Venu à Poitiers pour prendre part aux élections aux Etats généraux, il prit la défense du bas clergé, et, le 1er avril 1789, fut élu, par la sénéchaussée du Poitou, député du clergé aux Etats généraux. Il écrivit alors à Necker qu'il ne pouvait faire les frais de sa représentation : « La désastreuse année de 1785 m'ayant chargé de dix-neuf familles indigentes, m'interdit un voyage qui priverait mes pauvres des soins que je leur dois. » Le ministre leva cet obstacle, et Jallet se rendit à Paris.

Dans l'assemblée de son ordre, il reprocha à l'évêque de Luçon d'avoir falsifié le cahier général de son clergé, et accusa l'évêque de Poitiers de produire deux cahiers alors qu'un seul avait été signé par les commissaires. Lors de la discussion de la demande du tiers relative à la vérification des pouvoirs en commun, Jallet prit le premier un parti décisif :

« Il est temps, dit-il dans la séance du 12 juin 1789, de sortir d'une inaction qui nous déshonore ; nous nous regardons comme députés aux Etats généraux dans l'ordre du clergé ; or cette qualité nous imprime un double caractère : l'un, principal, essentiel, est celui de représentant de la nation ; l'autre, secondaire et subordonné au premier, est celui de représentant de notre ordre. Qui osera soutenir que la qualité seule de député du clergé suffise pour autoriser chacun de nous à traiter des objets qui intéressent toute la nation ? Nous ne voulons pas nous jeter dans les bras du tiers et confondre les ordres ; nous déclarons que nous respectons comme vous la distinction des ordres, que nous y demeurerons constamment attachés, mais nous irons avec eux, comme le veut l'ancien usage que le malheur des temps a pu suspendre, mais qu'il n'a pu faire oublier, afin de réunir les trois ordres, lesquels ne se séparaient autrefois que pour traiter des objets particuliers, mais délibéraient toujours ensemble. »

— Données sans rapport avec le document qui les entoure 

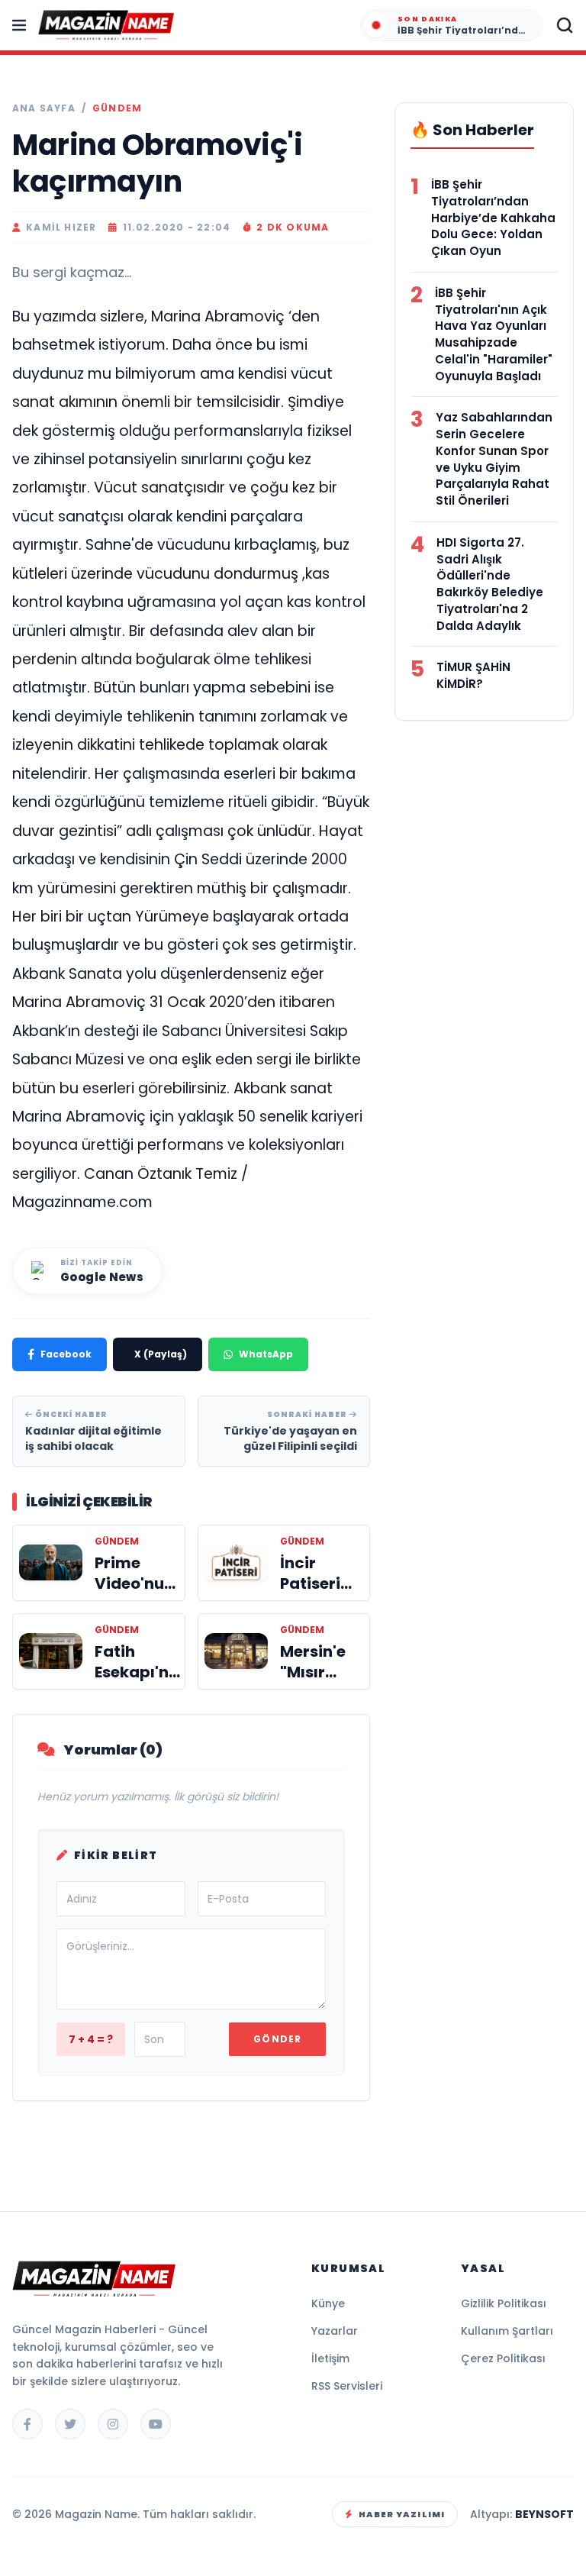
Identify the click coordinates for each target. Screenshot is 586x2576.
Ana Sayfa (44, 108)
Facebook (66, 1354)
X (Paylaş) (160, 1354)
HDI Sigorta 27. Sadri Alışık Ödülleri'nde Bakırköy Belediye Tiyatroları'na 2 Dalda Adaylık (489, 584)
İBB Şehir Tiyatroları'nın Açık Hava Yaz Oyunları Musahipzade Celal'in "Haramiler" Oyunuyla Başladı (493, 334)
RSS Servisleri (346, 2386)
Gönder (277, 2038)
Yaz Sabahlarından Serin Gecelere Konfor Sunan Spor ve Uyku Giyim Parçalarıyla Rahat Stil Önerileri (494, 458)
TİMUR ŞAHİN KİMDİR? (473, 675)
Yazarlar (334, 2331)
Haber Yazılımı (402, 2514)
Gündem (117, 108)
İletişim (330, 2358)
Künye (328, 2303)
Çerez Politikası (503, 2358)
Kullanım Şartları (507, 2331)
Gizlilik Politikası (503, 2303)
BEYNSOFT (544, 2514)
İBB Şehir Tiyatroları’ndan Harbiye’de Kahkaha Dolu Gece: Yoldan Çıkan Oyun (493, 217)
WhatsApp (266, 1354)
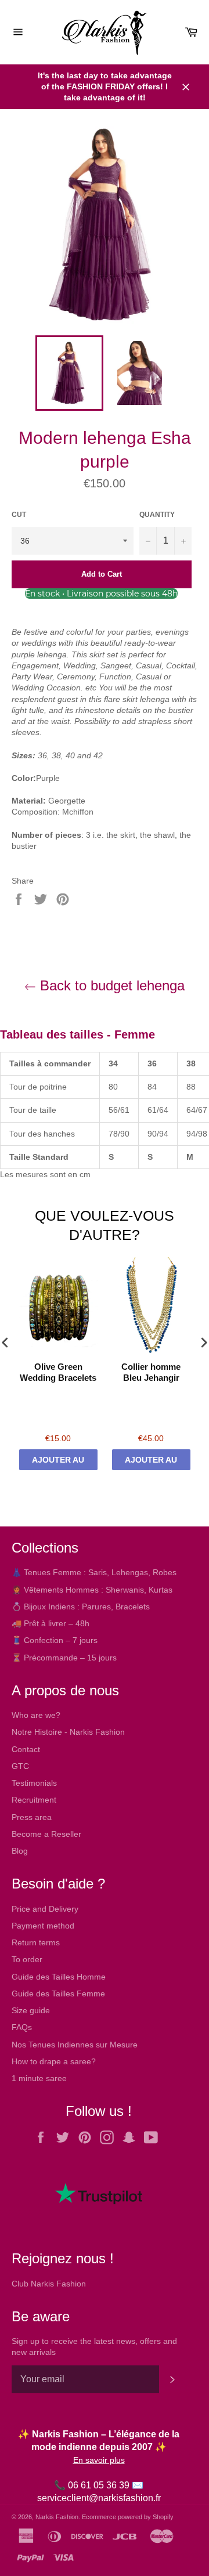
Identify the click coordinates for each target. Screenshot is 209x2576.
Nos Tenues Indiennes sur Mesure (75, 2044)
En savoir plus (99, 2460)
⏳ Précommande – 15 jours (64, 1657)
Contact (26, 1749)
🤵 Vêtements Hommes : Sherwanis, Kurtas (92, 1589)
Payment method (43, 1925)
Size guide (31, 2010)
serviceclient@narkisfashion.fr (99, 2498)
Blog (20, 1850)
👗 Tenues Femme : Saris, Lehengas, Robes (94, 1572)
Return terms (36, 1942)
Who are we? (36, 1715)
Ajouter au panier (58, 1462)
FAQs (22, 2027)
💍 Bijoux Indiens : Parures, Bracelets (81, 1606)
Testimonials (34, 1783)
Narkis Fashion (56, 2516)
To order (27, 1959)
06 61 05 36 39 (98, 2485)
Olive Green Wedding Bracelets (58, 1372)
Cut (19, 515)
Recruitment (34, 1799)
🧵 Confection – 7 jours (55, 1640)
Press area (32, 1817)
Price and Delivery (45, 1908)
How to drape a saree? (54, 2061)
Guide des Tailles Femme (58, 1993)
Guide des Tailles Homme (59, 1976)
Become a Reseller (46, 1834)
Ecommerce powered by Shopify (128, 2516)
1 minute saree (39, 2078)
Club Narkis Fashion (49, 2283)
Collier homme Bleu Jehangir (151, 1372)
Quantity (157, 515)
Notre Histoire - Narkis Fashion (68, 1731)
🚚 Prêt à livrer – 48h (50, 1623)
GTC (20, 1766)
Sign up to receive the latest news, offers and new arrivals (94, 2346)
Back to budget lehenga (110, 985)
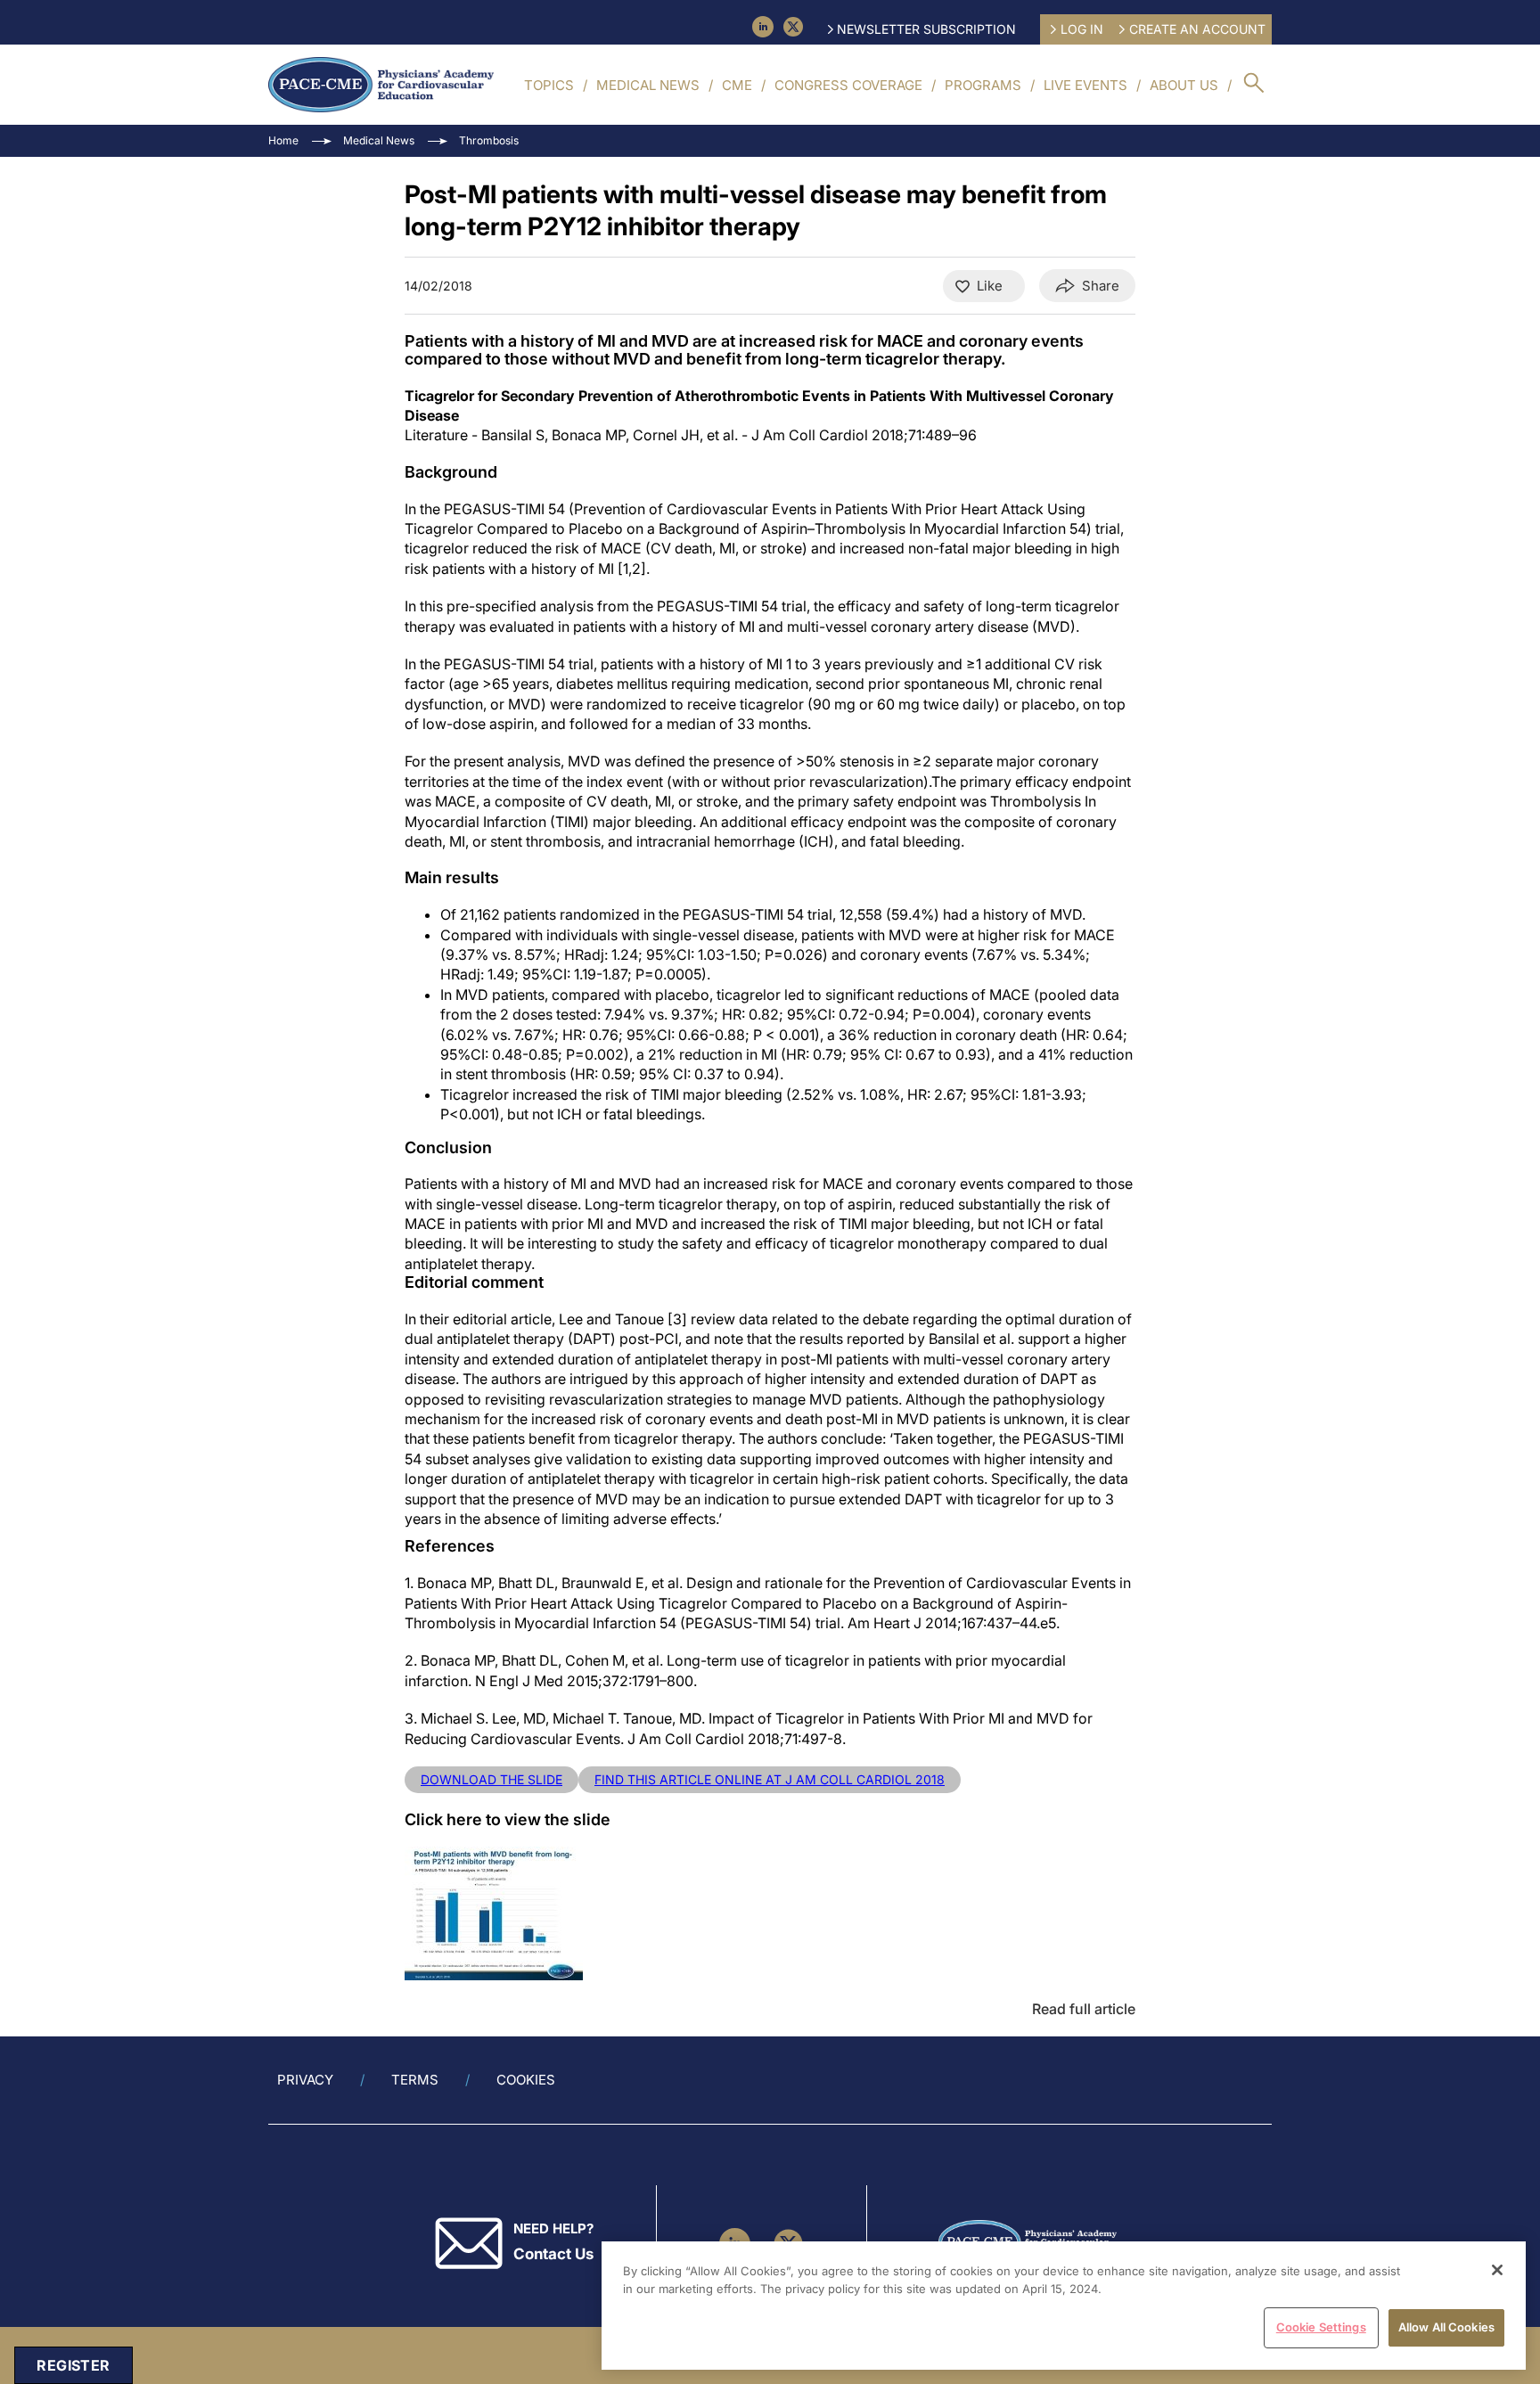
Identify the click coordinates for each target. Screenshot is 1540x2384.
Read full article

Le lendemain, 13, il se rendit dans l'assemblée du tiers avec ses collègues Lecesve et Ballart, et s'exprima ainsi :

« Messieurs, une partie des députés du clergé du Poitou aux Etats généraux se rend aujourd'hui dans la salle de l'Assemblée générale. Nous y venons pour prendre communication des pouvoirs de nos co-députés des trois ordres, et pour communiquer nos mandats, afin que les uns et les autres étant vérifiés et légitimés, la nation ait enfin de vrais représentants. Nous venons précédés du flambeau de la raison, conduits par l'amour du bien public, nous placer à côte de nos concitoyens, de nos frères. Nous accourons à la voix de la patrie, qui nous presse d'établir entre les ordres la concorde et l'harmonie, d'où dépend le succès des Etats généraux et le salut de l'Etat. Puisse cette démarche être accueillie par tous les ordres avec le même sentiment qui nous la commande ! Puisse-t-elle enfin nous mériter l'estime de tous les Français ! »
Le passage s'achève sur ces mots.